Sources and Disclaimers

Data Sources:

  • ProShares official website
  • Financial data providers (e.g., Bloomberg, Refinitiv, Yahoo Finance)
  • Reputable financial news outlets

Disclaimers:

This information is for informational purposes only and should not be considered investment advice. Leveraged ETFs involve a high degree of risk and are not suitable for all investors. Past performance is not indicative of future results. Investors should consult with a qualified financial advisor before making any investment decisions.

Information icon for Upturn AI Summarization accuracy disclaimer AI Summarization is directionally correct and might not be accurate.

Information icon for Upturn AI Summarization data freshness disclaimer Summarized information shown could be a few years old and not current.

Information icon warning about Upturn AI Fundamental Rating based on potentially old data Fundamental Rating based on AI could be based on old data.

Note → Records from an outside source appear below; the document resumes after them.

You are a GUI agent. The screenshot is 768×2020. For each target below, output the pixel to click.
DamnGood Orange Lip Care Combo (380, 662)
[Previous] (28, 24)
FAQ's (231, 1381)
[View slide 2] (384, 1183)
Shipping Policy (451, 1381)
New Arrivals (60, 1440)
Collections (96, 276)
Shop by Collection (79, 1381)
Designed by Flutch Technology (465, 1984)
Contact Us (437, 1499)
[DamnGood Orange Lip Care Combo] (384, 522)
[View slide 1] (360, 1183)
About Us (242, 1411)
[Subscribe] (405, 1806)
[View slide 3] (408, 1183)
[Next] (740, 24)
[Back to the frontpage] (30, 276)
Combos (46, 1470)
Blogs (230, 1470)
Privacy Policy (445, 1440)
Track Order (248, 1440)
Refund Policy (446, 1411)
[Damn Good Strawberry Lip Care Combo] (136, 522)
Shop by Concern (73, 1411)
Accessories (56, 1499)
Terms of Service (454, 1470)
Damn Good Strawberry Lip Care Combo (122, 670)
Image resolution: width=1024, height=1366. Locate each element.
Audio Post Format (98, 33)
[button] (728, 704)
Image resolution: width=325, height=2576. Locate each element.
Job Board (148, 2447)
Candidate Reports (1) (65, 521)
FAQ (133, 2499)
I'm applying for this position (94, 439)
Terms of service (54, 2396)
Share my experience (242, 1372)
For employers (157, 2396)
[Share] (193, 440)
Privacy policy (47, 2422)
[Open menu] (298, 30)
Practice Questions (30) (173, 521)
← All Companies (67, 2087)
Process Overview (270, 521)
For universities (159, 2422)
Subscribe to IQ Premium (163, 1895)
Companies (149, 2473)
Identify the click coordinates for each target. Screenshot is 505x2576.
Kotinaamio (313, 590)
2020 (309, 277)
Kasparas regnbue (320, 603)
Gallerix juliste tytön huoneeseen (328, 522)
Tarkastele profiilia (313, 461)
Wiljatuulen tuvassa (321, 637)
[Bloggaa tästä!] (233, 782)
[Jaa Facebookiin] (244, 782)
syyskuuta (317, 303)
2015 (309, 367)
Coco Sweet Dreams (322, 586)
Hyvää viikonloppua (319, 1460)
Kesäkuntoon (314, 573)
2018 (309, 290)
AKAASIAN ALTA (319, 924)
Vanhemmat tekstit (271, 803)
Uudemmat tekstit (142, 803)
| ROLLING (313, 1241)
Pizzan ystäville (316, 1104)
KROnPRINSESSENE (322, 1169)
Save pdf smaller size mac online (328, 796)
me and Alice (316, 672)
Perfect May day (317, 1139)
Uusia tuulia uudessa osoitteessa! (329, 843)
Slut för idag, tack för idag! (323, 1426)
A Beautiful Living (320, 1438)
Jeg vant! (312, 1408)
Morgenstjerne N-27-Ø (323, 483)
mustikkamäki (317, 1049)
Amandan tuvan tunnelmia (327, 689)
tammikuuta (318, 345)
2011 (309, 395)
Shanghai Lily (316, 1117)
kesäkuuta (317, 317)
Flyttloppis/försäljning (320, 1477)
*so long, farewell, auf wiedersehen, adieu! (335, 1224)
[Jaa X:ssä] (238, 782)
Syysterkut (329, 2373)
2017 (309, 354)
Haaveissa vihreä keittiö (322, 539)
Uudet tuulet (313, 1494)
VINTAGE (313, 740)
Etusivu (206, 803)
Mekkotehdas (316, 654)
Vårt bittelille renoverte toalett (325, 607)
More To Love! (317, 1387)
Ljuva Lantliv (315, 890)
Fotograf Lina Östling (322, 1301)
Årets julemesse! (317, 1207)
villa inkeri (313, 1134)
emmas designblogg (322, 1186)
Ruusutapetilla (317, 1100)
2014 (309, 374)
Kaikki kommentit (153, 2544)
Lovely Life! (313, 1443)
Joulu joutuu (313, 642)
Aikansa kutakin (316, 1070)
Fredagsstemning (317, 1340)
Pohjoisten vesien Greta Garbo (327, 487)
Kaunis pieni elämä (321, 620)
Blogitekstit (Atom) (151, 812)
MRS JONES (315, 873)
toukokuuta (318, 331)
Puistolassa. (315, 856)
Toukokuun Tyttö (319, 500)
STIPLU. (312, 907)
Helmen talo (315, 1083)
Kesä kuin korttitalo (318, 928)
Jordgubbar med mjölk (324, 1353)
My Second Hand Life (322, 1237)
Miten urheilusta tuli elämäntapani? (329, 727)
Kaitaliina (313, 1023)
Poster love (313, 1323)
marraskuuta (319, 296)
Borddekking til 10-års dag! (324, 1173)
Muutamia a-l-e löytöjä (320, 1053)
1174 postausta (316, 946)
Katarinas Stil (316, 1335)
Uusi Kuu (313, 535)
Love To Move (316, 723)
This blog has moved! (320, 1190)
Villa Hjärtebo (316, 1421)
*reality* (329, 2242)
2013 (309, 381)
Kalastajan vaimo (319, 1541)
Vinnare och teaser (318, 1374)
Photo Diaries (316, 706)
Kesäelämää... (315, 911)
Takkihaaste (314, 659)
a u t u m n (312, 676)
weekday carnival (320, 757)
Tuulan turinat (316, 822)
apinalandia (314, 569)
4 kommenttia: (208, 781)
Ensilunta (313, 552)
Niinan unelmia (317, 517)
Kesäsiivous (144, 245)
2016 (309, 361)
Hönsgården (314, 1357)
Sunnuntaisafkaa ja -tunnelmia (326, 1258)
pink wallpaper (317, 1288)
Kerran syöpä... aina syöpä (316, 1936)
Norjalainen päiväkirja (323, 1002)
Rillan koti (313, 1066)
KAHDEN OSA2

Information icon warning about potential inaccuracies or hallucinations in Upturn AI-generated summaries AI-generated summaries may have inaccuracies (hallucinations). Please verify the information before taking action.

About ProShares Ultra Oil & Gas

Exchange NYSE ARCA
Headquaters -
IPO Launch date -
CEO -
Sector -
Industry -
Full time employees -
Website
Full time employees -
Website

The index is designed to measure the performance of energy companies included in the S&P 500 Index. Under normal circumstances, the fund will obtain leveraged exposure to at least 80% of its total assets in components of the index or in instruments with similar economic characteristics. The fund is non-diversified.